** Problem requirements **
When the line with "65 € [button] (880, 703)" is reached, include it and stop; before that, copy each line of the listing exactly from the first.

** Input data **
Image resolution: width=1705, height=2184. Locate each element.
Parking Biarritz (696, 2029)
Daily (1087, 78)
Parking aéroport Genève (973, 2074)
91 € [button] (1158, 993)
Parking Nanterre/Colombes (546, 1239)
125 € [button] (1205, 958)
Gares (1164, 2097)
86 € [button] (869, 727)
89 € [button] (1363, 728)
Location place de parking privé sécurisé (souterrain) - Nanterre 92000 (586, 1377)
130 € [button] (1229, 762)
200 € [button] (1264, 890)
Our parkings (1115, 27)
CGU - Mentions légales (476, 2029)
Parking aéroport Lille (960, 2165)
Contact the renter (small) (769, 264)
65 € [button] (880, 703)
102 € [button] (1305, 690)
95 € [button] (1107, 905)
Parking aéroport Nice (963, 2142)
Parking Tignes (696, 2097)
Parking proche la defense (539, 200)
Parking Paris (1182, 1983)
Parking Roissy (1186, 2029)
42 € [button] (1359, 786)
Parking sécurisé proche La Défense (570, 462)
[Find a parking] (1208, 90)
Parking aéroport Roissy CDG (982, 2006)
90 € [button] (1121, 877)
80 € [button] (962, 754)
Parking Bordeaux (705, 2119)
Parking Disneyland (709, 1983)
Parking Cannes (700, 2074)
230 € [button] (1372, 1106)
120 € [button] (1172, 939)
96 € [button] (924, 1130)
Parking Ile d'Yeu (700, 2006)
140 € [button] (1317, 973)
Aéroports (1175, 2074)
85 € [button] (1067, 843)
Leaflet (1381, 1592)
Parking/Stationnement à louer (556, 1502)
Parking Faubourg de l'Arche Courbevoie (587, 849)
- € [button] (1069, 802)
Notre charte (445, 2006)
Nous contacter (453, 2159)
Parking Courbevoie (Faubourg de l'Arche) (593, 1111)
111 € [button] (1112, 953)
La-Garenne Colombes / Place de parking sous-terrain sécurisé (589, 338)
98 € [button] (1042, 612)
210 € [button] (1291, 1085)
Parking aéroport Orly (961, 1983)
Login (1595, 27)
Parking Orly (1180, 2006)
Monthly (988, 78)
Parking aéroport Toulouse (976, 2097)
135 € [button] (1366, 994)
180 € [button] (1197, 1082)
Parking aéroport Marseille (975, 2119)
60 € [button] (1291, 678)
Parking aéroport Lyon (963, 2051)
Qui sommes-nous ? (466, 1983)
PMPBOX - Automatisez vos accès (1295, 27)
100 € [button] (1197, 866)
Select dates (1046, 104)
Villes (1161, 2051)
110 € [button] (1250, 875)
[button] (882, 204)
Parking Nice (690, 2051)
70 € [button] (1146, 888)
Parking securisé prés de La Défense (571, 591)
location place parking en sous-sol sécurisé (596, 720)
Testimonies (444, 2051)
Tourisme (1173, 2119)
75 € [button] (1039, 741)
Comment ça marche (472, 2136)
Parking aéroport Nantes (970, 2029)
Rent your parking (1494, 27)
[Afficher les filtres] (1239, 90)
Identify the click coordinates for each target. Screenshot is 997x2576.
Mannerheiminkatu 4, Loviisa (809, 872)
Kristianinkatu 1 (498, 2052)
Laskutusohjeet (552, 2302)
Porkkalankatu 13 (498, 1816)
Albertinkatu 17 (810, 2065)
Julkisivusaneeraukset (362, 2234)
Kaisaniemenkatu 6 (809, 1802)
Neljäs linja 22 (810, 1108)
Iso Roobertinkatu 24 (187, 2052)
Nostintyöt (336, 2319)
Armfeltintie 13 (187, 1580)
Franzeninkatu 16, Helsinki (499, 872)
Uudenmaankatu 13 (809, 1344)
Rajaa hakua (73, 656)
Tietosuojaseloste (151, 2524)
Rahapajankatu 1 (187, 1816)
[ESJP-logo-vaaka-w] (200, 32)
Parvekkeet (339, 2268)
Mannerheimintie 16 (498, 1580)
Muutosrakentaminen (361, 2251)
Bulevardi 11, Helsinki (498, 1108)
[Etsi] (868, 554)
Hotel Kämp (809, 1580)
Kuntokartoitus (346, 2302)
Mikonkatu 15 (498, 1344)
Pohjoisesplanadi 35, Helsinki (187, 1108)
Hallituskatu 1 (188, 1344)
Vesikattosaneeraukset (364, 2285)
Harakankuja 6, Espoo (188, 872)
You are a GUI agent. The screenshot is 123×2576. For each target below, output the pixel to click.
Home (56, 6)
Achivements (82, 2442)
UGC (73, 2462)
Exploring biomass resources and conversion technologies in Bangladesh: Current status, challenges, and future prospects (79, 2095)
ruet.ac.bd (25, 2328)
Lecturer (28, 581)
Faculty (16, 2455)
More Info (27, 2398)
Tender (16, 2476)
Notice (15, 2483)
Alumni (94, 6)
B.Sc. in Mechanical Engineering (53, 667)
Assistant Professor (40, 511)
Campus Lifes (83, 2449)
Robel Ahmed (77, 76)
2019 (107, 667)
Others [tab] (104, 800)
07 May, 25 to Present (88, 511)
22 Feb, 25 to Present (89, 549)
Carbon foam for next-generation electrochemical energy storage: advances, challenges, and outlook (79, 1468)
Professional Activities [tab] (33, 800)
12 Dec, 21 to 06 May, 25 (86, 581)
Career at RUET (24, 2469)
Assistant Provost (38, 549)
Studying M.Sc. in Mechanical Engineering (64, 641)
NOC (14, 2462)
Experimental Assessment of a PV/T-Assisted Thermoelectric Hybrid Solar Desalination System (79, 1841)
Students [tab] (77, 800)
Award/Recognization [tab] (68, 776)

** Problem solution **
Image resolution: width=1705, height=2184. Locate each element.
Parking Biarritz (696, 2029)
Daily (1087, 78)
Parking aéroport Genève (973, 2074)
91 € [button] (1158, 993)
Parking Nanterre/Colombes (546, 1239)
125 € [button] (1205, 958)
Gares (1164, 2097)
86 € [button] (869, 727)
89 € [button] (1363, 728)
Location place de parking privé sécurisé (souterrain) - Nanterre 92000 (586, 1377)
130 € [button] (1229, 762)
200 € [button] (1264, 890)
Our parkings (1115, 27)
CGU - Mentions légales (476, 2029)
Parking aéroport Lille (960, 2165)
Contact the renter (small) (769, 264)
65 € [button] (880, 703)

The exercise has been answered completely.